Tuesday 7 March 2000

2000: The Director and the Doll by Jane Bradhurst

The Director and the Doll by Jane Bradhurst.  Gallery Players directed by Cathie Clelland at the Canberra Museum and Gallery March 7,8,9 & 21,22,23 at 12.30pm and March 10, 24 at 5.30pm.  A Canberra Multicultural Festival premiere.

    This new one-act play is a good idea which is only partly realised - an interesting twist on the Pygmalion myth.  The Director's creative abilities are applied to his actors while his Doll, waiting for him in lonely digs, critically reflects on him, a ventriloquist's doll who answers back.
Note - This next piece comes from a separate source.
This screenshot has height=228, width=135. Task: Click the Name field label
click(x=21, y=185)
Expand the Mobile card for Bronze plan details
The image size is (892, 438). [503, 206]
    The young actors Nielsen Gordon and Rebecca Clifford are clear and effective in their characterisations:in this tiny theatre - despite its technical limitations - and with excellent costumes, Cathie Clelland has produced a small success.  "Enjoyable" and "gentle" were the words of one audience member.
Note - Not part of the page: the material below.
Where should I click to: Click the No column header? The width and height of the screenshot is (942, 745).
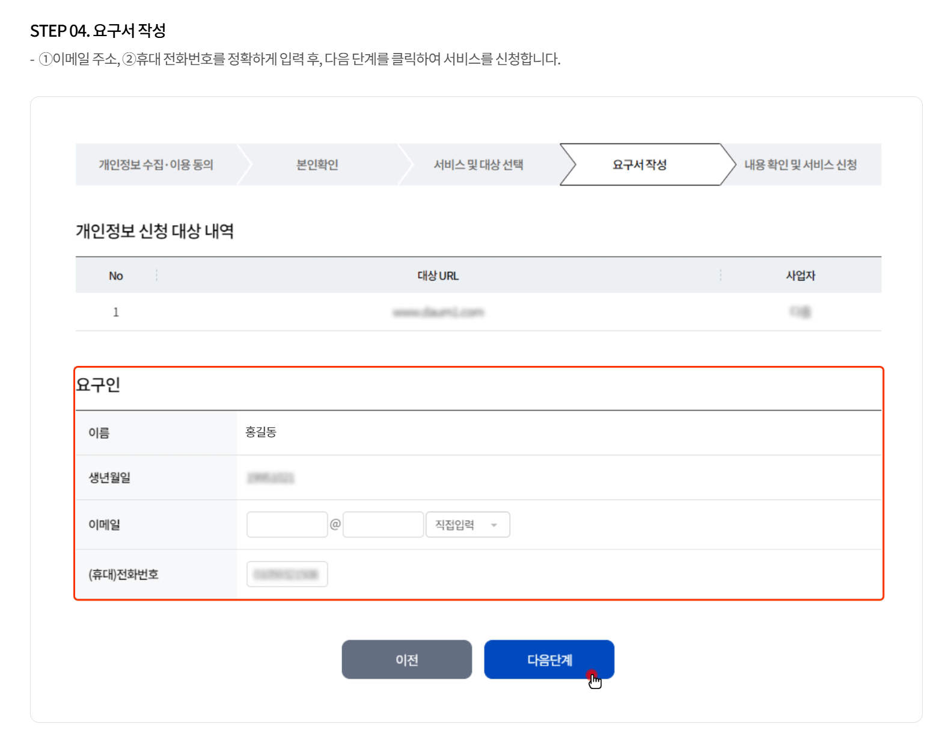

    For me, however, it is the script which held back the play, which should not be so gentle.  The author explained to me before the show that the Director was "very good with actors but could not cope with real life".  In her script I could see the failure to cope - and his need for the Doll to talk to - but I found it hard to believe that this Director would ever be very good with actors.  Of course, we only get to see him talking to his Doll about the actors: we never know what they really think of him.  He blames his frustrations on the amateur committees who employ him, but the Doll is surely right when she tells him that in fact he is not very good.
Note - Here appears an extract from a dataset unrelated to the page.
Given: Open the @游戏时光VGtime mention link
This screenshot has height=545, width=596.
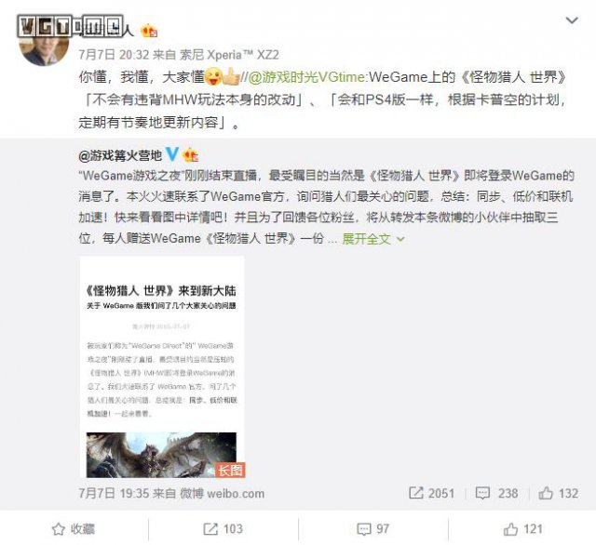Looking at the screenshot, I should [x=306, y=77].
    It is really only after this point that the play livens up as the Director uses the Doll to play the roles of his unworthy father and mother and reverts to his childhood, and it becomes clear that his mental instability is beyond control.  The writing needs much more emotional subtlety in the early scenes, rather than exposition of the situation, to give depth and a full sense of the Director's tragedy at the end.  Or a longer play could be made to show the Director in action as well as reflection: are the actors he directs another set of dolls, and do they answer back?